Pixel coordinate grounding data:
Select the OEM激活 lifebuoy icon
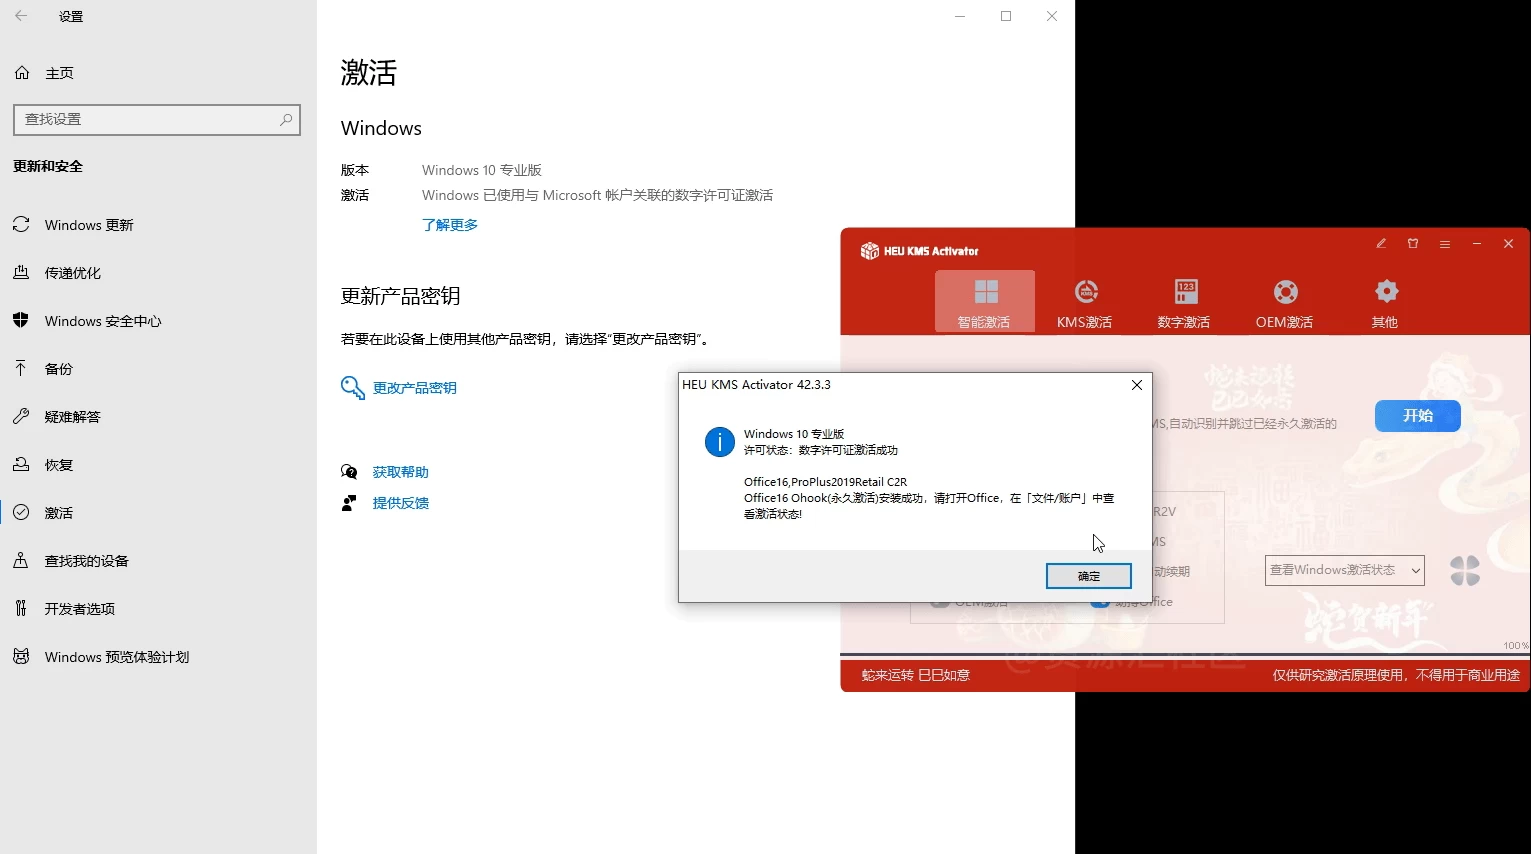This screenshot has width=1531, height=854. pos(1285,292)
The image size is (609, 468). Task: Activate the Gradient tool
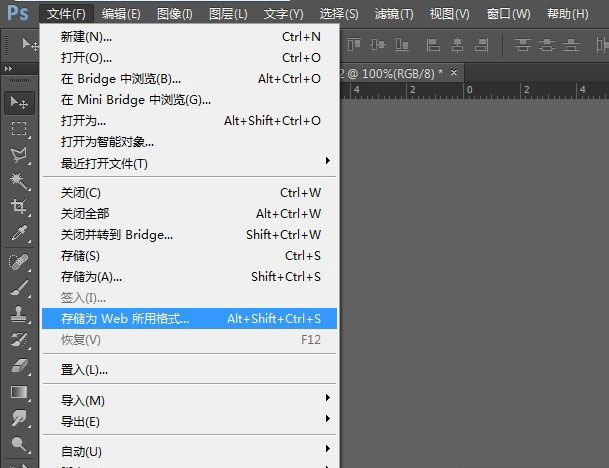(19, 391)
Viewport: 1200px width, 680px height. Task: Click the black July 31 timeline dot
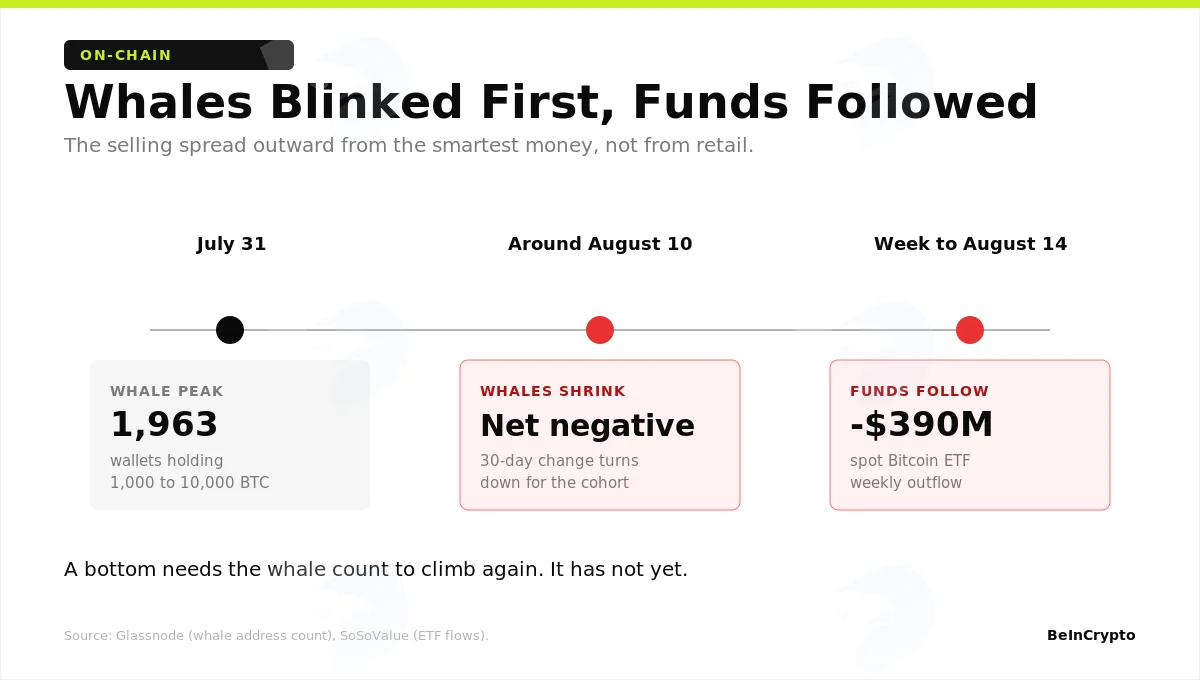(230, 330)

■ **Task requirements**
Once the line holding "Viewport: 1200px width, 680px" is found, set it down along with every line after it through the end of the entries, exactly, leaving the pictures out.

■ **Response box**
Viewport: 1200px width, 680px height. Task: Click the black July 31 timeline dot
(230, 330)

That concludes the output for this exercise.